Only when I use db.test.find({date:20150101}), it returns a result. It seems MongoDB will strictly compare the date value.

Is there any way that I can search it with either double quote version or numeric version?

chridam
  • 100,957
  • 23
  • 236
  • 235
Kuan
  • 11,149
  • 23
  • 93
  • 201
  • does 20150101 means 1 jan 2015? – codeofnode May 20 '15 at 19:28
  • @codeofnode Yes. I wonder if you can help me with two things: [1] search Date with String-type Date or Numeric-type Date. [2] Find the range of the date in the search result. – Kuan May 20 '15 at 20:34
  • for [1] refer my answer, i did not get yours [2].. what range you are talking about – codeofnode May 20 '15 at 20:38
  • @codeofnode thanks, I did not quite understand how [1] works, but I will figure out later. For [2], since we may get more than one results( my date search example may be not proper, cos it seems it has been nailed down to a single day but it may varied at Hour and Minute or we may use $gt $lt etcs, so let me use other field as example, let us say the field "price", and we search all price greater than certain value), how can I get the range among those results? – Kuan May 20 '15 at 20:43
  • as far as i imagine, you do need to write scripts rather than just firing commands, after finding the results simply find the min price and max price and print results. you may refer http://docs.mongodb.org/manual/tutorial/write-scripts-for-the-mongo-shell/ for how to write scripts in mongo db – codeofnode May 20 '15 at 20:51
  • You've inserted the date as a number (`20150101`) which won't match if you search for it as a string (`"20150101"`). I'd suggest what you **really** want to do is insert it as a proper [`Date` type](http://docs.mongodb.org/manual/core/shell-types/#date) in MongoDB: `db.test.insert({date:new Date('2015-01-01')})`. With a real `Date` type you can do useful server-side manipulation like using range comparisons and [date aggregation operators](http://docs.mongodb.org/manual/reference/operator/aggregation-date/). – Stennie May 21 '15 at 07:23

2 Answers2

0

I would cast the returning result to a string, and then compare it with the given value with your favourite programming language.

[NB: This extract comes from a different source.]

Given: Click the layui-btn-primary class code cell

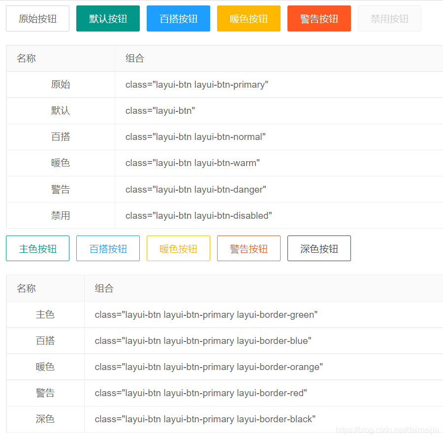Looking at the screenshot, I should (196, 85).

Note that in {date:20150101}, the value is actually an integer rather than a date.

Pierre Prinetti
  • 9,092
  • 6
  • 33
  • 49
  • Thanks, right now, I do not have control to original data( the document stored in MongoDB is by others). Ok, let us forget current data issue, suppose I have control to the data and I can start it over right now, how should I handle(store it as a Date type?) the date data, I may need do a range search in the future. – Kuan May 20 '15 at 19:28
  • For date format in mongodb, refer to [this question](https://stackoverflow.com/questions/3778428/best-way-to-store-date-time-in-mongodb). Please consider accepting my answer if it solves your problem :) – Pierre Prinetti May 20 '15 at 19:31
  • well, could you tell me how do you cast the return result into string? I did not know how to do that i MongoDB – Kuan May 20 '15 at 20:35
0

You may fire a query like this

mongo test --eval "function convert(d){  return new Date(d.substring(0,4)+'/'+d.substring(4,6)+'/'+d.substring(6,8)); }; var c = db.test.find({ a : convert('20150101') }); while(c.hasNext()){ printjson(c.next());  }"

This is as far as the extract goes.